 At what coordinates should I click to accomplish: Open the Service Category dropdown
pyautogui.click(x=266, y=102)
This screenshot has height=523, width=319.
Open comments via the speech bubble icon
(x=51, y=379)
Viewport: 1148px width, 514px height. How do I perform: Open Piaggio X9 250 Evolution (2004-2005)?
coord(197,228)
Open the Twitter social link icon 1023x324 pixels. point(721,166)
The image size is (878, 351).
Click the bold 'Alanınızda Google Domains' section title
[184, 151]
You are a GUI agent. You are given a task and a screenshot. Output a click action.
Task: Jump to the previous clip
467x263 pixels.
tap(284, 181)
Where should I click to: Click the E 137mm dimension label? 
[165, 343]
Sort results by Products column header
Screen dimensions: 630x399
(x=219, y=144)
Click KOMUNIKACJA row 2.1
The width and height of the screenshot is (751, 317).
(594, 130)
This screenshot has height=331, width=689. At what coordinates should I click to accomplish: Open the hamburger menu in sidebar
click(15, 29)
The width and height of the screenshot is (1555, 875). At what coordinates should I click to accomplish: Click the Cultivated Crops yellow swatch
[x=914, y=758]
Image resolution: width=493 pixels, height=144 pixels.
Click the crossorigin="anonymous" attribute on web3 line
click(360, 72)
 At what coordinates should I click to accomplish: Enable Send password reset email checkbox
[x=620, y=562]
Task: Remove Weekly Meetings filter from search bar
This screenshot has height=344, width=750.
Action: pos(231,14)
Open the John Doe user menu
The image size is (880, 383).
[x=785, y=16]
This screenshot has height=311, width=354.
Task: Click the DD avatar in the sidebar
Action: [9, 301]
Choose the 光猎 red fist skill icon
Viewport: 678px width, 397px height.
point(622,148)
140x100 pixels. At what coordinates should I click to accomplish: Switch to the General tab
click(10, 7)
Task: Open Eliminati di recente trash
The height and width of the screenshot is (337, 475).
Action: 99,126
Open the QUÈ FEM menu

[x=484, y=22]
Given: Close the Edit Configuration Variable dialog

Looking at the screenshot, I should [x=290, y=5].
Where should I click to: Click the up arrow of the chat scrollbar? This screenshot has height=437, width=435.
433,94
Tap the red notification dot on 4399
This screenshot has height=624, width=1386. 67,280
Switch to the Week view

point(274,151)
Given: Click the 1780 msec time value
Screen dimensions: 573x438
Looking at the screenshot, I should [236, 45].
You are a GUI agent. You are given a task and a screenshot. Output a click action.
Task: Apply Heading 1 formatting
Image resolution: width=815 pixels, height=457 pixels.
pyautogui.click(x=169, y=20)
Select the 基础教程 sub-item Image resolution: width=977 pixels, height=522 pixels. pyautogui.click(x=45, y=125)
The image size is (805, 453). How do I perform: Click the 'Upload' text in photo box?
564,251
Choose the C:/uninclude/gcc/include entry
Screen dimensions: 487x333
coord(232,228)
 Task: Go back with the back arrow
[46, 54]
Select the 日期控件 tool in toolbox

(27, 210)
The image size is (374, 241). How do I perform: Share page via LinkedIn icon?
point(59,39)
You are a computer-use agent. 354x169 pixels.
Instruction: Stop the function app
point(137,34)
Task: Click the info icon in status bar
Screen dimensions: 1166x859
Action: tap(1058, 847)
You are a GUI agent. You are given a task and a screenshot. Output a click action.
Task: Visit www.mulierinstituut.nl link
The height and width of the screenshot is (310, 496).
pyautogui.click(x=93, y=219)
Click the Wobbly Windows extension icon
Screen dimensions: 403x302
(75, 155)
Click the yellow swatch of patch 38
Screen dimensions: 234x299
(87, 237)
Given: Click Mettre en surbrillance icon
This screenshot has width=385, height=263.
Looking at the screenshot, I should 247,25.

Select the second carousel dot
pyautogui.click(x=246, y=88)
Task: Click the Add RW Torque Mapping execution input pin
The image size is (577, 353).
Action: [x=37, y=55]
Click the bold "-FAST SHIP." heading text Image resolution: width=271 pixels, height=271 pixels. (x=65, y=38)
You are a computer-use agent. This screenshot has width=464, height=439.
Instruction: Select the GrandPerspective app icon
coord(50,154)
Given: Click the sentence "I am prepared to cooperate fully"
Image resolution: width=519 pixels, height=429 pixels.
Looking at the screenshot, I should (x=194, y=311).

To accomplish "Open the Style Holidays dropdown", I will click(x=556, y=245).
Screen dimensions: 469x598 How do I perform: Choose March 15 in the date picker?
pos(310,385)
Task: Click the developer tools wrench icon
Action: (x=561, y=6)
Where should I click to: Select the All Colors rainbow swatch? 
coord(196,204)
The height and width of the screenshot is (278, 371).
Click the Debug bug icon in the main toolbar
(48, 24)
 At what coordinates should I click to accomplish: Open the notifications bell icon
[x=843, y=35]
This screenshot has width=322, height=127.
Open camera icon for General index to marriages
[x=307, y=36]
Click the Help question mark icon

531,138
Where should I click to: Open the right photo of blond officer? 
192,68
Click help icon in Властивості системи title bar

□ □ □ □ □

## WORK TO BE COMPLETED:
A word-for-word restatement of the data above is required.

## ANSWER AREA:
 At what coordinates should I click to accomplish: Open the Service Category dropdown
pyautogui.click(x=266, y=102)
This screenshot has height=523, width=319.
Open comments via the speech bubble icon
(x=51, y=379)
Viewport: 1148px width, 514px height. How do I perform: Open Piaggio X9 250 Evolution (2004-2005)?
coord(197,228)
Open the Twitter social link icon 1023x324 pixels. point(721,166)
The image size is (878, 351).
Click the bold 'Alanınızda Google Domains' section title
[184, 151]
You are a GUI agent. You are given a task and a screenshot. Output a click action.
Task: Jump to the previous clip
467x263 pixels.
tap(284, 181)
Where should I click to: Click the E 137mm dimension label? 
[165, 343]
Sort results by Products column header
Screen dimensions: 630x399
(x=219, y=144)
Click KOMUNIKACJA row 2.1
The width and height of the screenshot is (751, 317).
(594, 130)
This screenshot has height=331, width=689. At what coordinates should I click to accomplish: Open the hamburger menu in sidebar
click(15, 29)
The width and height of the screenshot is (1555, 875). At what coordinates should I click to accomplish: Click the Cultivated Crops yellow swatch
[x=914, y=758]
Image resolution: width=493 pixels, height=144 pixels.
Click the crossorigin="anonymous" attribute on web3 line
click(360, 72)
 At what coordinates should I click to accomplish: Enable Send password reset email checkbox
[x=620, y=562]
Task: Remove Weekly Meetings filter from search bar
This screenshot has height=344, width=750.
Action: pos(231,14)
Open the John Doe user menu
The image size is (880, 383).
[x=785, y=16]
This screenshot has height=311, width=354.
Task: Click the DD avatar in the sidebar
Action: [9, 301]
Choose the 光猎 red fist skill icon
Viewport: 678px width, 397px height.
point(622,148)
140x100 pixels. At what coordinates should I click to accomplish: Switch to the General tab
click(10, 7)
Task: Open Eliminati di recente trash
The height and width of the screenshot is (337, 475).
Action: 99,126
Open the QUÈ FEM menu

[x=484, y=22]
Given: Close the Edit Configuration Variable dialog

Looking at the screenshot, I should [x=290, y=5].
Where should I click to: Click the up arrow of the chat scrollbar? This screenshot has height=437, width=435.
433,94
Tap the red notification dot on 4399
This screenshot has height=624, width=1386. 67,280
Switch to the Week view

point(274,151)
Given: Click the 1780 msec time value
Screen dimensions: 573x438
Looking at the screenshot, I should [236, 45].
You are a GUI agent. You are given a task and a screenshot. Output a click action.
Task: Apply Heading 1 formatting
Image resolution: width=815 pixels, height=457 pixels.
pyautogui.click(x=169, y=20)
Select the 基础教程 sub-item Image resolution: width=977 pixels, height=522 pixels. pyautogui.click(x=45, y=125)
The image size is (805, 453). How do I perform: Click the 'Upload' text in photo box?
564,251
Choose the C:/uninclude/gcc/include entry
Screen dimensions: 487x333
coord(232,228)
 Task: Go back with the back arrow
[46, 54]
Select the 日期控件 tool in toolbox

(27, 210)
The image size is (374, 241). How do I perform: Share page via LinkedIn icon?
point(59,39)
You are a computer-use agent. 354x169 pixels.
Instruction: Stop the function app
point(137,34)
Task: Click the info icon in status bar
Screen dimensions: 1166x859
Action: tap(1058, 847)
You are a GUI agent. You are given a task and a screenshot. Output a click action.
Task: Visit www.mulierinstituut.nl link
The height and width of the screenshot is (310, 496).
pyautogui.click(x=93, y=219)
Click the Wobbly Windows extension icon
Screen dimensions: 403x302
(75, 155)
Click the yellow swatch of patch 38
Screen dimensions: 234x299
(87, 237)
Given: Click Mettre en surbrillance icon
This screenshot has width=385, height=263.
Looking at the screenshot, I should 247,25.

Select the second carousel dot
pyautogui.click(x=246, y=88)
Task: Click the Add RW Torque Mapping execution input pin
The image size is (577, 353).
Action: [x=37, y=55]
Click the bold "-FAST SHIP." heading text Image resolution: width=271 pixels, height=271 pixels. (x=65, y=38)
You are a computer-use agent. This screenshot has width=464, height=439.
Instruction: Select the GrandPerspective app icon
coord(50,154)
Given: Click the sentence "I am prepared to cooperate fully"
Image resolution: width=519 pixels, height=429 pixels.
Looking at the screenshot, I should (x=194, y=311).

To accomplish "Open the Style Holidays dropdown", I will click(x=556, y=245).
Screen dimensions: 469x598 How do I perform: Choose March 15 in the date picker?
pos(310,385)
Task: Click the developer tools wrench icon
Action: (x=561, y=6)
Where should I click to: Select the All Colors rainbow swatch? 
coord(196,204)
The height and width of the screenshot is (278, 371).
Click the Debug bug icon in the main toolbar
(48, 24)
 At what coordinates should I click to accomplish: Open the notifications bell icon
[x=843, y=35]
This screenshot has width=322, height=127.
Open camera icon for General index to marriages
[x=307, y=36]
Click the Help question mark icon

531,138
Where should I click to: Open the right photo of blond officer? 
192,68
Click help icon in Властивості системи title bar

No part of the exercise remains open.